_Task details:_ The records below are to be transcribed word for word.
Record extracts: Begin
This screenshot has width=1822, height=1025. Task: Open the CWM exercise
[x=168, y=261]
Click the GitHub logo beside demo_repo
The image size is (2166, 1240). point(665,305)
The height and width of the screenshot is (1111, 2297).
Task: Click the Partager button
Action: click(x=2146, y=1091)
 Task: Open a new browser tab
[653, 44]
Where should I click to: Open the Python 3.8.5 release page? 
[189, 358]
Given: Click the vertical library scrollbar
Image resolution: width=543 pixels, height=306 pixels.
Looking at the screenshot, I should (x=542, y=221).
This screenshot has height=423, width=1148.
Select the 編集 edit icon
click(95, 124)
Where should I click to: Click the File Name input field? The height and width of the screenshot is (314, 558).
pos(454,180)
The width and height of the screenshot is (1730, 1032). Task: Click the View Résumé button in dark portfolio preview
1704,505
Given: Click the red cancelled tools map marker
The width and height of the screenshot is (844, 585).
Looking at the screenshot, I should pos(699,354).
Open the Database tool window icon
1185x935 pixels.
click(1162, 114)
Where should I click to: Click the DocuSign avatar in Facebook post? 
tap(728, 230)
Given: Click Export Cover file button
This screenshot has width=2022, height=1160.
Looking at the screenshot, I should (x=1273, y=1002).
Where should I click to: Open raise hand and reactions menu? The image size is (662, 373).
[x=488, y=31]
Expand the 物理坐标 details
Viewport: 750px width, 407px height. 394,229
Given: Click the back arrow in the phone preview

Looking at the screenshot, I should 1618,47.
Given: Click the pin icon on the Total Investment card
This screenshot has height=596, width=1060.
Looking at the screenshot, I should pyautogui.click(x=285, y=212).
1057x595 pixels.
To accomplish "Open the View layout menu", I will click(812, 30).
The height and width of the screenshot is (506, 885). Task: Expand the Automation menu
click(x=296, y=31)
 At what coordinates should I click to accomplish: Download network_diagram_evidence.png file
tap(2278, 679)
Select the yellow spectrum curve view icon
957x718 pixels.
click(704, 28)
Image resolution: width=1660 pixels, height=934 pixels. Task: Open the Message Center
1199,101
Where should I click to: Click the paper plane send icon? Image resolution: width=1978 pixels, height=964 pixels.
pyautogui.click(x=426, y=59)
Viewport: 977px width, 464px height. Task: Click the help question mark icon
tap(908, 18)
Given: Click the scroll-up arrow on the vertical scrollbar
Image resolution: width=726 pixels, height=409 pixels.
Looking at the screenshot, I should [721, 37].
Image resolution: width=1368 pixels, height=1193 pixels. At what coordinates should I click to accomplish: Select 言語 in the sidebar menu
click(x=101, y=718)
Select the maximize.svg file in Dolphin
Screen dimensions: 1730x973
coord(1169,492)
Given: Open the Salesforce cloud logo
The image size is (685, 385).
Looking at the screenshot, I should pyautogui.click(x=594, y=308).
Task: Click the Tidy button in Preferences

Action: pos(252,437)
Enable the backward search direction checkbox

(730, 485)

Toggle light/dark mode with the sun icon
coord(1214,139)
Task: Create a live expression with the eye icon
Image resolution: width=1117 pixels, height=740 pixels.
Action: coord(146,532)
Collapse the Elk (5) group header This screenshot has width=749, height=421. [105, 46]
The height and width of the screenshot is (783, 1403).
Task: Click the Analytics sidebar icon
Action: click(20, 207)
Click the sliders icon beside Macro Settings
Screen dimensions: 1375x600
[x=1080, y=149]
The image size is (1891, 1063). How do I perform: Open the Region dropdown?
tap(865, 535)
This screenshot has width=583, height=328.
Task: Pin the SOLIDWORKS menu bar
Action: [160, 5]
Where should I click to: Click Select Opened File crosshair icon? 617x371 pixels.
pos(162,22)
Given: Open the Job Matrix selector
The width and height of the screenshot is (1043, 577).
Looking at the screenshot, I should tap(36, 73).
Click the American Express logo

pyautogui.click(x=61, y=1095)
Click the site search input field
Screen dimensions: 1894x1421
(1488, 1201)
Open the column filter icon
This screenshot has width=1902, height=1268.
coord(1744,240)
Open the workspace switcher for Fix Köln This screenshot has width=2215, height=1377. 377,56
Record extracts: End
_Answer area:_
This screenshot has width=1822, height=1025. Task: Open the CWM exercise
[x=168, y=261]
Click the GitHub logo beside demo_repo
The image size is (2166, 1240). point(665,305)
The height and width of the screenshot is (1111, 2297).
Task: Click the Partager button
Action: click(x=2146, y=1091)
 Task: Open a new browser tab
[653, 44]
Where should I click to: Open the Python 3.8.5 release page? 
[189, 358]
Given: Click the vertical library scrollbar
Image resolution: width=543 pixels, height=306 pixels.
Looking at the screenshot, I should (x=542, y=221).
This screenshot has height=423, width=1148.
Select the 編集 edit icon
click(95, 124)
Where should I click to: Click the File Name input field? The height and width of the screenshot is (314, 558).
pos(454,180)
The width and height of the screenshot is (1730, 1032). Task: Click the View Résumé button in dark portfolio preview
1704,505
Given: Click the red cancelled tools map marker
The width and height of the screenshot is (844, 585).
Looking at the screenshot, I should pos(699,354).
Open the Database tool window icon
1185x935 pixels.
click(1162, 114)
Where should I click to: Click the DocuSign avatar in Facebook post? 
tap(728, 230)
Given: Click Export Cover file button
This screenshot has width=2022, height=1160.
Looking at the screenshot, I should (x=1273, y=1002).
Where should I click to: Open raise hand and reactions menu? The image size is (662, 373).
[x=488, y=31]
Expand the 物理坐标 details
Viewport: 750px width, 407px height. 394,229
Given: Click the back arrow in the phone preview

Looking at the screenshot, I should 1618,47.
Given: Click the pin icon on the Total Investment card
This screenshot has height=596, width=1060.
Looking at the screenshot, I should pyautogui.click(x=285, y=212).
1057x595 pixels.
To accomplish "Open the View layout menu", I will click(812, 30).
The height and width of the screenshot is (506, 885). Task: Expand the Automation menu
click(x=296, y=31)
 At what coordinates should I click to accomplish: Download network_diagram_evidence.png file
tap(2278, 679)
Select the yellow spectrum curve view icon
957x718 pixels.
click(704, 28)
Image resolution: width=1660 pixels, height=934 pixels. Task: Open the Message Center
1199,101
Where should I click to: Click the paper plane send icon? Image resolution: width=1978 pixels, height=964 pixels.
pyautogui.click(x=426, y=59)
Viewport: 977px width, 464px height. Task: Click the help question mark icon
tap(908, 18)
Given: Click the scroll-up arrow on the vertical scrollbar
Image resolution: width=726 pixels, height=409 pixels.
Looking at the screenshot, I should [721, 37].
Image resolution: width=1368 pixels, height=1193 pixels. At what coordinates should I click to accomplish: Select 言語 in the sidebar menu
click(x=101, y=718)
Select the maximize.svg file in Dolphin
Screen dimensions: 1730x973
coord(1169,492)
Given: Open the Salesforce cloud logo
The image size is (685, 385).
Looking at the screenshot, I should pyautogui.click(x=594, y=308).
Task: Click the Tidy button in Preferences

Action: pos(252,437)
Enable the backward search direction checkbox

(730, 485)

Toggle light/dark mode with the sun icon
coord(1214,139)
Task: Create a live expression with the eye icon
Image resolution: width=1117 pixels, height=740 pixels.
Action: coord(146,532)
Collapse the Elk (5) group header This screenshot has width=749, height=421. [105, 46]
The height and width of the screenshot is (783, 1403).
Task: Click the Analytics sidebar icon
Action: click(20, 207)
Click the sliders icon beside Macro Settings
Screen dimensions: 1375x600
[x=1080, y=149]
The image size is (1891, 1063). How do I perform: Open the Region dropdown?
tap(865, 535)
This screenshot has width=583, height=328.
Task: Pin the SOLIDWORKS menu bar
Action: [160, 5]
Where should I click to: Click Select Opened File crosshair icon? 617x371 pixels.
pos(162,22)
Given: Open the Job Matrix selector
The width and height of the screenshot is (1043, 577).
Looking at the screenshot, I should tap(36, 73).
Click the American Express logo

pyautogui.click(x=61, y=1095)
Click the site search input field
Screen dimensions: 1894x1421
(1488, 1201)
Open the column filter icon
This screenshot has width=1902, height=1268.
coord(1744,240)
Open the workspace switcher for Fix Köln This screenshot has width=2215, height=1377. 377,56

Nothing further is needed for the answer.